I don’t think so. My last company, FeedbackPanda, was a “family business”, I co-founded it with my life partner Danielle. We ran and grew it without ever hiring anyone, and we paid for services and contract work when we needed that. When it came to selling the business, our complexity was effectively zero. No additional decision-makers, no hesitation, no delays.

At this point in my journey, that’s what I want to retain: control over the internal challenges. So no co-founders for me for now.

But how about investors?

Now that’s an interesting question, particularly as I’ve shared that Podscan incurs a few thousand dollars a month in expenses. A cash injection wouldn’t hurt here, right?

Well, yes, and no. It really depends what it’s going to cost me. And my options here are limited: no bank will give me a loan for a not-yet-profitable business with the goal to transcribe all podcasts everywhere. And they certainly won’t give me money without collateral. What would that be anyway? My Mac Studio? My AWS credits? Not going to happen.

But there are alternatives, and I mentioned that I’ve gotten a few emails with flat-out angel check offers already. People see the value of what I have already built and what it will grow into in the future: an archive of content that exists nowhere else. The more I transcribe, the harder it will be to replicate. So they come knocking early.

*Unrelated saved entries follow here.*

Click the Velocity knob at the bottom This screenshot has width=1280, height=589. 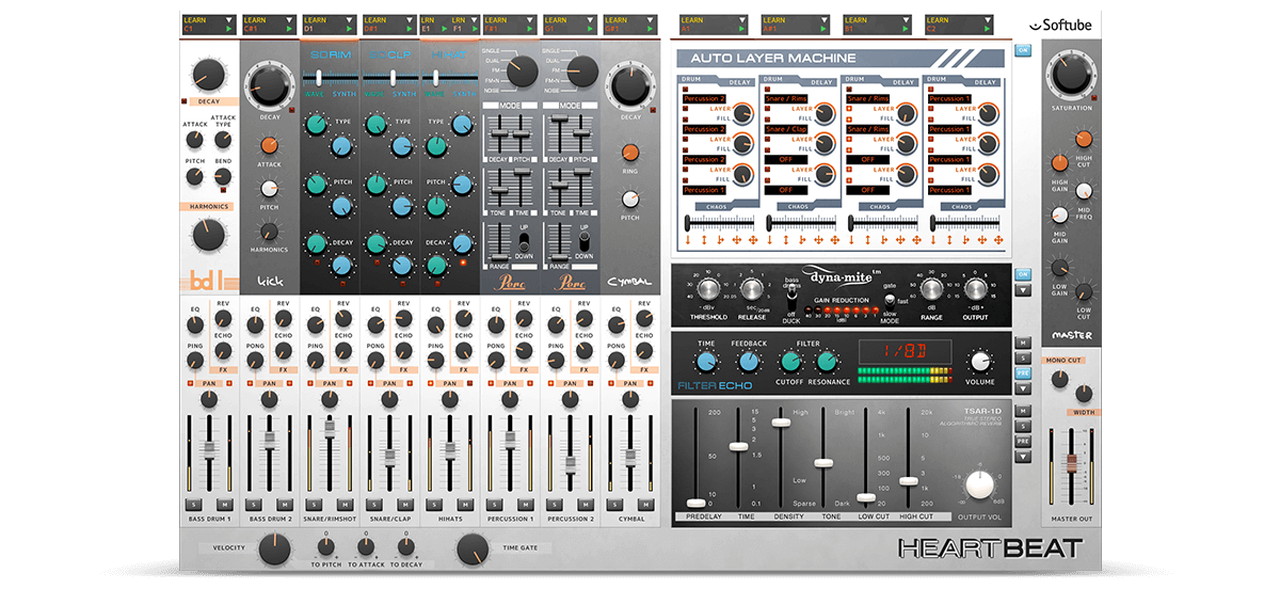pos(274,548)
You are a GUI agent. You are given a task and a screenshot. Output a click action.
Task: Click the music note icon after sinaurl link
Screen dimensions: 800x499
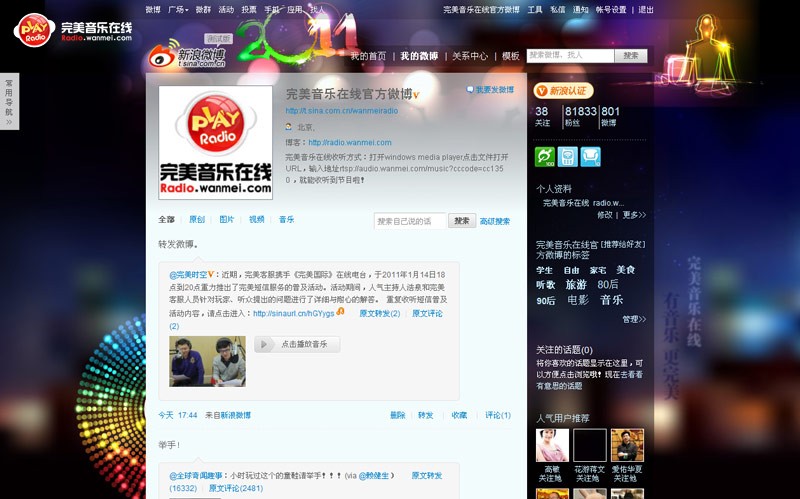point(341,312)
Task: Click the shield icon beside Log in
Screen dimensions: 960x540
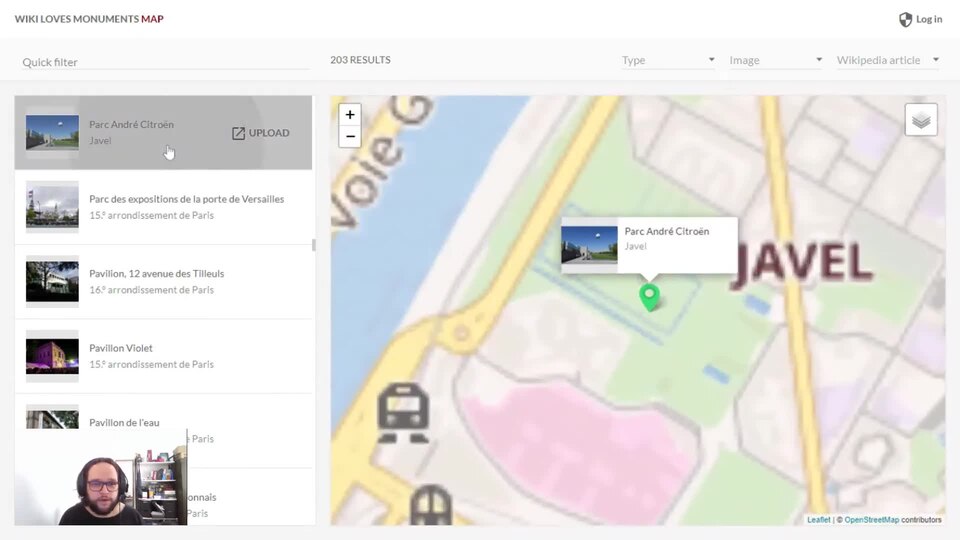Action: (906, 20)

What will I do? No idea. I will go through each offer one by one to see how much complexity it would add. And I don’t just mean legal challenges.

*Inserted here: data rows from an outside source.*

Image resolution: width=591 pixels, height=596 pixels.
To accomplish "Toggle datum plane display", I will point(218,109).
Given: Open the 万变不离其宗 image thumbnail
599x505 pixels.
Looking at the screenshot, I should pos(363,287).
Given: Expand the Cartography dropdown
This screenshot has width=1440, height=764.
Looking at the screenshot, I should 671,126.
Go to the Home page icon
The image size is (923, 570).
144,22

I mean people. Can I see myself working with and for these people? Do I trust their sense of entrepreneurial direction? Do they want me to keep running a calm business, or do they seek a liquidity event in the next year? I certainly don’t want to add someone else’s expectations as pressure on my own path. In this relationship, I am looking for guidance and the freedom to follow my entrepreneurial instinct.

So let’s see if I can find it within the offers I have received or will surely be receiving in the future.

But, let’s talk about something that I am currently taking some action towards: collaborative partnerships with other software businesses. Can’t name them just yet, as all of these are behind-the-scenes, but a number of agencies and software businesses are actively building features for their products and clients on the Podscan APIs. Some contact me almost daily, some have been building from the API documentation alone. But there is something magical in seeing people using Podscan to increase the value they deliver to their customers.

This is something I am leaning into quite heavily. First off, it validates that Podscan could survive as a standalone API business — which is something I didn’t expect it to ever be, even partially. But yeah: turns out if you catalogue all podcasts everywhere, people want to access that data. D’oh!

It also cements the necessity for me to build a stable system, and that is an external pressure I quite enjoy. In the last two weeks, I have learned a lot about database performance, API management and —unsurprisingly— the complexity of working with dates. It’s challenging work, and often requires the figurative open-heart surgery on a running production system, but every single day, the system becomes better, stronger, and more resilient.

I’ve been thinking a lot about moats with Podscan, it being built on publicly available data. It’s definitely possible to build a clone of this business. So if you want to deal with hundreds of thousands of webhooks hitting your servers every day, reaching libcurl’s error code range of 63 and above when downloading audio files from all over the world and waste weeks figuring out just how to correctly store massive amounts of vector embeddings, go ahead. I’m fortunate to have cash reserves set aside for exactly this kind of project, but it certainly is not your easily bootstrappable project.

I did some math: if I didn’t run my transcription and inference using Local AI on my own GPU servers, I’d be spending roughly $30.000 a month on API calls.

That feels like a moat to keep at least the less ambitious at bay.

Which is why I’ll keep building this in public, knowing that I will find more partners, collaborators, potential investors, and a whole lot of supporters for the Podscan journey.

And now, back to work. Those podcasts won’t transcribe themselves. Uhm.. You know what I mean.